Link Search Menu Expand Document

Performance

Elastiknn is benchmarked on a subset of datasets from the popular ann-benchmarks project.

Performance is evaluated as the tradeoff between recall and query throughput (queries / second). There are three main contributing factors:

  1. Cluster settings. Example, multiple shards in an index can be searched in parallel, so will generally increase throughput.
  2. Mapping settings. These control how vectors get indexed. Example: more LSH tables increase recall and decrease throughput.
  3. Query settings. These control how queries get executed. Example: more candidates increase recall and decrease throughput.

Method

For each dataset, evaluate several mapping and query settings on several cluster settings. For each cluster and mapping settings, report the pareto frontier for recall and queries/second. Plot the pareto curve, and report the mapping and query settings as a downloadable CSV.

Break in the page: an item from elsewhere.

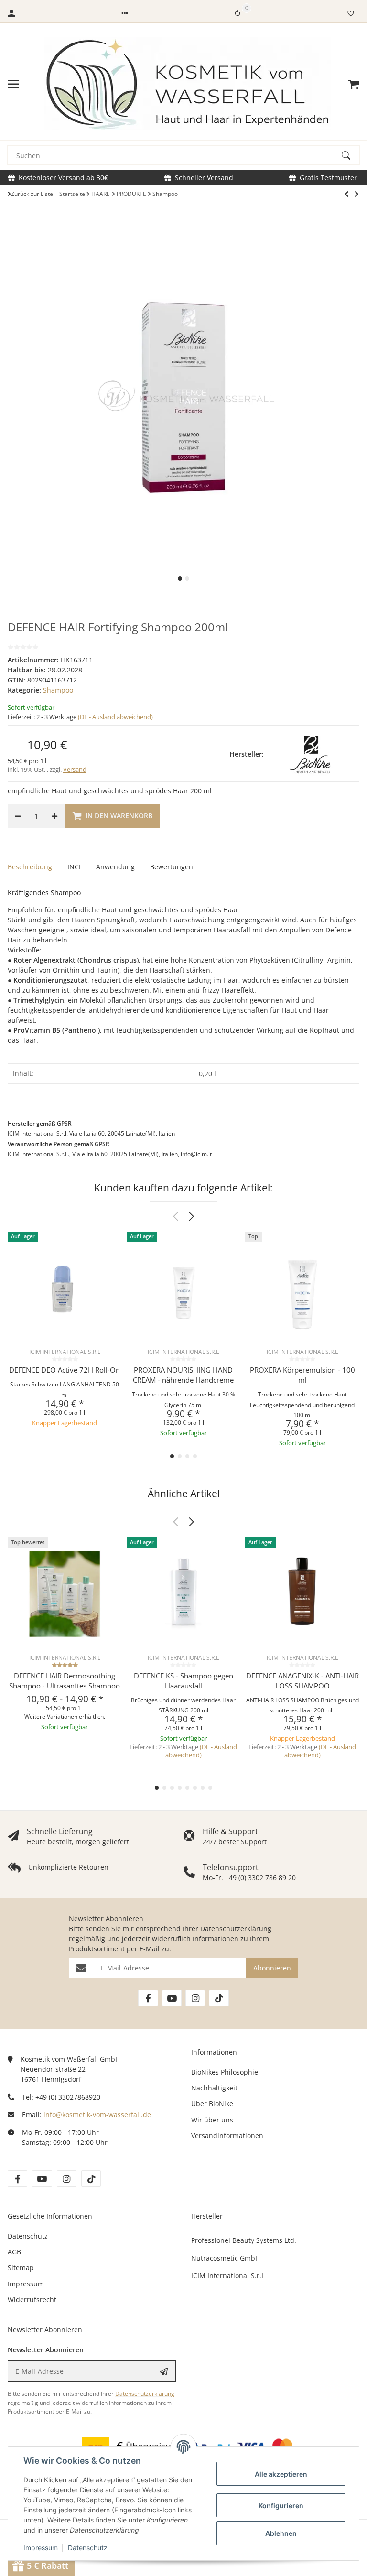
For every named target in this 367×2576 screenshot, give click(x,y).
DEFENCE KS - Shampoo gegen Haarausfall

The clusters are setup using the Elastic Kubernetes operator and run on EC2 C5.4XLarge instances. The entire benchmark is orchestrated using Argo Workflows and can be found in the elastiknn-benchmarks directory of the repo.

Work In Progress

  1. Results for the remaining ann-benchmarks datasets.
  2. Results for larger datasets, e.g. Deep1B and Amazon reviews image vectors.

Caveats

If you need high-throughput nearest neighbor search for batch jobs, there are many faster methods. When comparing Elastiknn performance to these methods, consider the following:

  1. Elastiknn executes entirely in the Elasticsearch JVM and is implemented with existing Elasticsearch and Lucene primitives. Many other methods use C and C++, which are generally faster than the JVM for pure number crunching tasks.
  2. Elastiknn issues an HTTP request for every query, since a KNN query is just a standard Elasticsearch query. Most other methods operate without network I/O.
  3. Elastiknn stores vectors on disk and uses zero caching beyond the caching that Lucene already implements. Most other methods operate entirely in memory.
  4. Elastiknn scales horizontally out-of-the-box by adding shards to an Elasticsearch index. Query latency typically scales inversely with the number of shards, i.e., queries on an index with two shards will be 2x faster than an index with one shard. Few other methods are this simple to parallelize.

Results

  1. Annb Fashion Mnist
  2. Annb Glove100
  3. Annb Sift

Annb Fashion Mnist

Configurations

Config Algo Parallel Queries Shards Replicas Nodes Cores / Node Mem / Node Pareto Settings
0 Exact 1 1 0 1 1 4GB Download
1 Exact 20 3 2 3 3 4GB Download
2 LSH 1 1 0 1 1 4GB Download
3 LSH 20 3 2 3 3 4GB Download

Annb Glove100

Configurations

Config Algo Parallel Queries Shards Replicas Nodes Cores / Node Mem / Node Pareto Settings
0 Exact 1 1 0 1 1 4GB Download
1 Exact 20 6 2 3 6 4GB Download
2 LSH 1 1 0 1 1 4GB Download
3 LSH 20 6 2 3 6 4GB Download
4 Permutation LSH 1 1 0 1 1 4GB Download
5 Permutation LSH 20 6 2 3 6 4GB Download

Annb Sift

Configurations

Config Algo Parallel Queries Shards Replicas Nodes Cores / Node Mem / Node Pareto Settings
0 Exact 1 1 0 1 1 4GB Download
1 Exact 20 6 2 3 6 4GB Download
2 LSH 1 1 0 1 1 4GB Download
3 LSH 20 6 2 3 6 4GB Download